Stress Can Turn HIV Into AIDS Faster

From the WebMD Archives

Aug. 18, 2000 -- HIV, the virus that causes AIDS, is difficult enough to manage under the best conditions. But add in aggravating factors, such as stress, and according to a new study, the medical situation gets even worse.

In the current issue of the American Journal of Psychiatry, the studyshows that men who are infected with HIV progress to AIDS more rapidly if they are experiencing stressful life events or don't feel that they have much support from people around them.

"We also found that cortisol, which is a hormone related to stress levels, and denial, when men said to themselves, 'No, this really isn't happening to me,' or 'If I just don't think about it, it will go away,' were also related to progression to AIDS from HIV infection," Jane Leserman, PhD, tells WebMD. Leserman is research associate professor of psychiatry at the University of North Carolina at Chapel Hill.

But the researchers' findings go beyond HIV men. "Other research has shown that these types of factors are also important in other diseases, such as cancer and heart disease. We need to start paying attention to how someone's state of mind may have an effect on disease," Leserman says.

Leserman and her colleagues studied more than 80 HIV-positive men in North Carolina. All of the men were self-reported homosexuals and did not have any symptoms of AIDS when they started the study, nor did they take any medications for HIV infection. They were seen every six months for up to seven-and-a-half years, and at each visit they were asked a number of questions to assess their mental state and life events. Blood samples also were taken at that time.

Men who reported less social support, more social stressors, who coped with being HIV-positive by denying that fact, and had higher cortisol levels, were more likely to develop AIDS than the other HIV-positive men.

Leserman says doctors often concentrate on treating the body and forget the disease's effect on the person's mind, or the effect of the person's mental state on his disease. "We might consider using cognitive therapy, stress management, and support groups in addition to medications in the treatment of HIV infection."

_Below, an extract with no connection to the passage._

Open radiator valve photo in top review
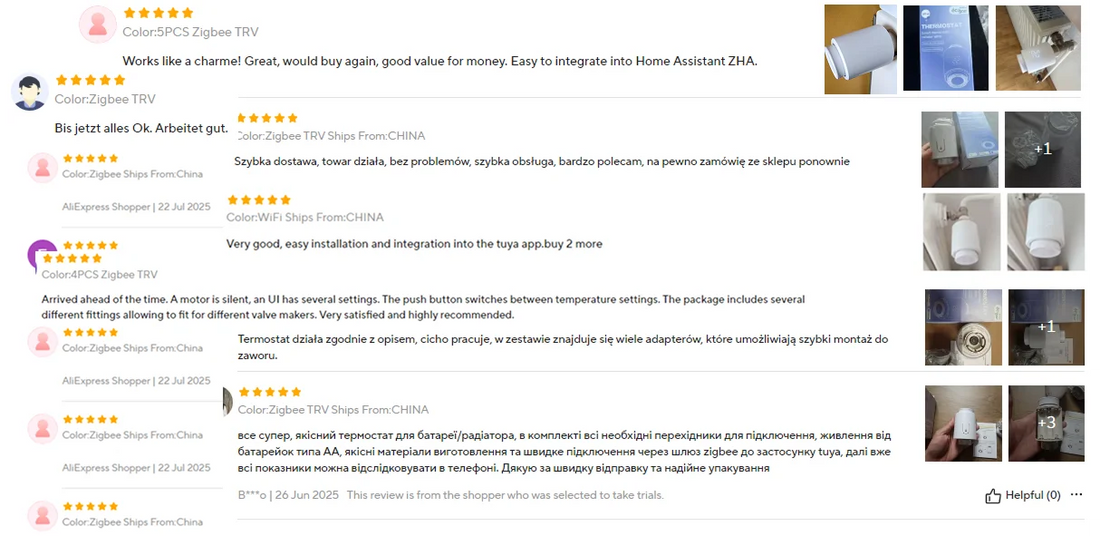 click(x=1040, y=48)
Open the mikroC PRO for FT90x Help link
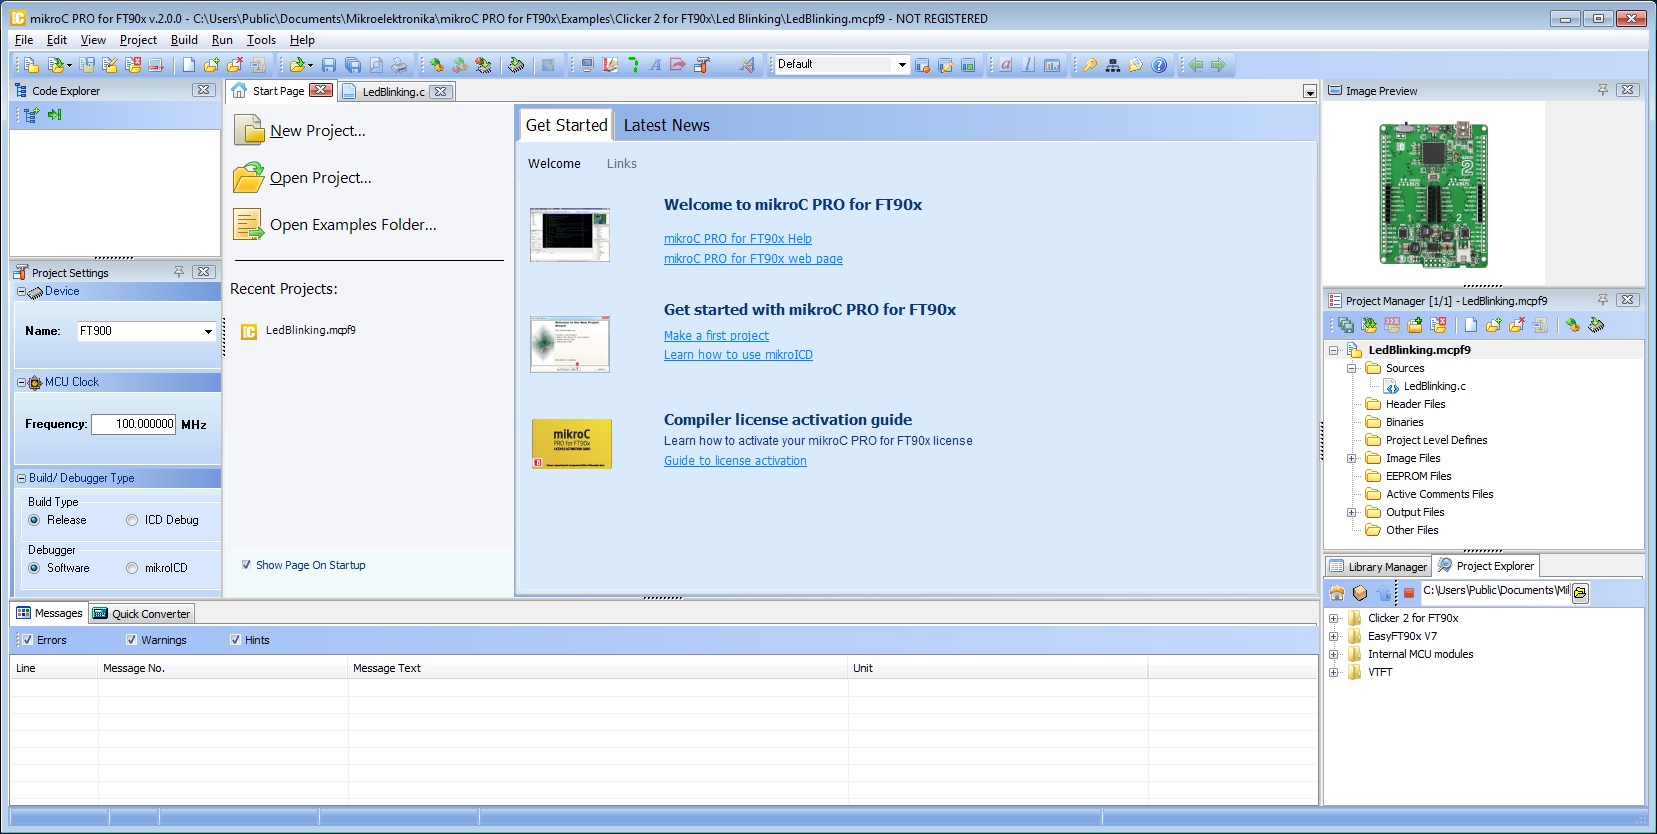Screen dimensions: 1657x834 click(x=737, y=239)
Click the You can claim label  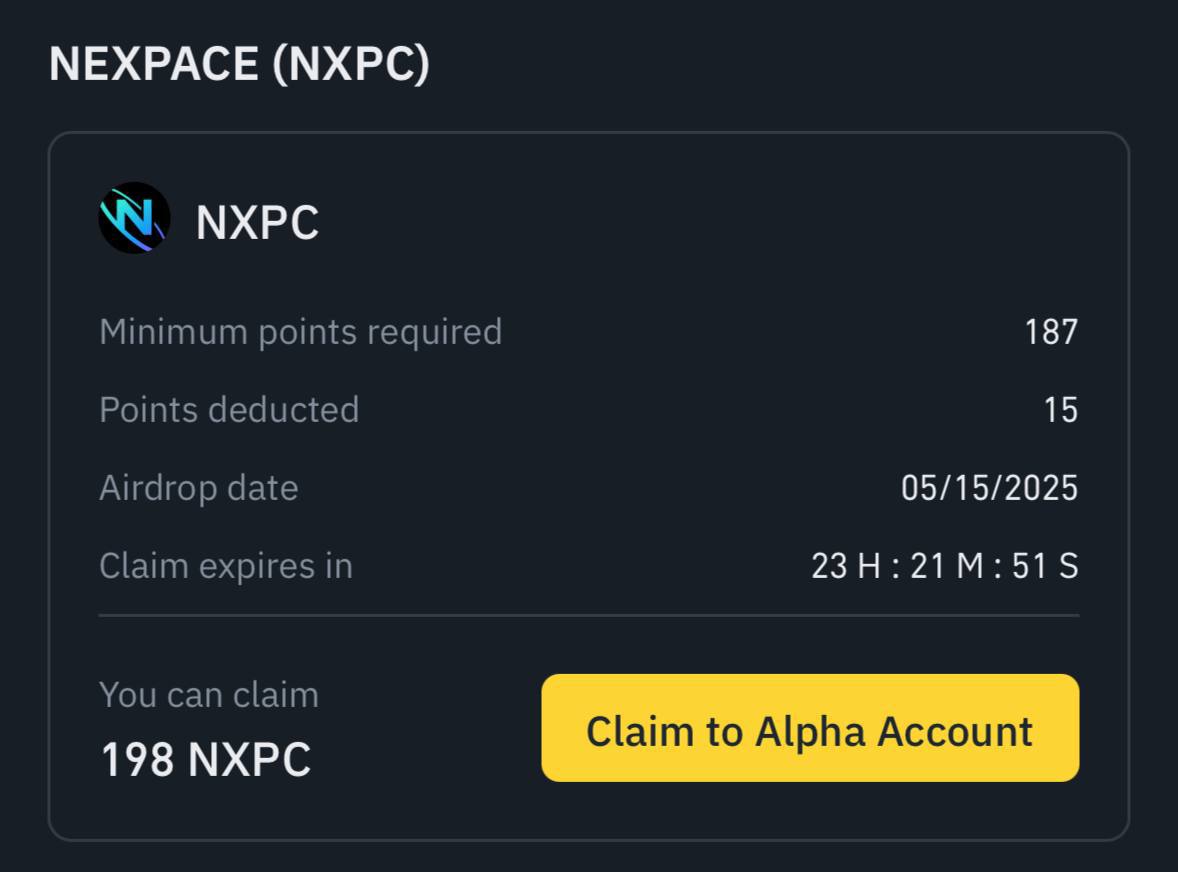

Marshall Forstein, MD, chair of the commission on AIDS of the American Psychiatric Association, tells WebMD, "What's great about this paper is it says that how we treat people mentally and help them manage their lives may be very important to the outcome of physical illness ... I often say that there's a reason for the neck: It's to connect the head to the body. It's folly to ignore how mental states can impact illness, and not just in HIV infection."

Forstein sees this study and others like it as support for coverage of mental health services as part of health insurance. "We must have parity in health care services," he says. "Our arbitrary and insane distinction between body and brain and our prejudice against mental disorders must be resolved."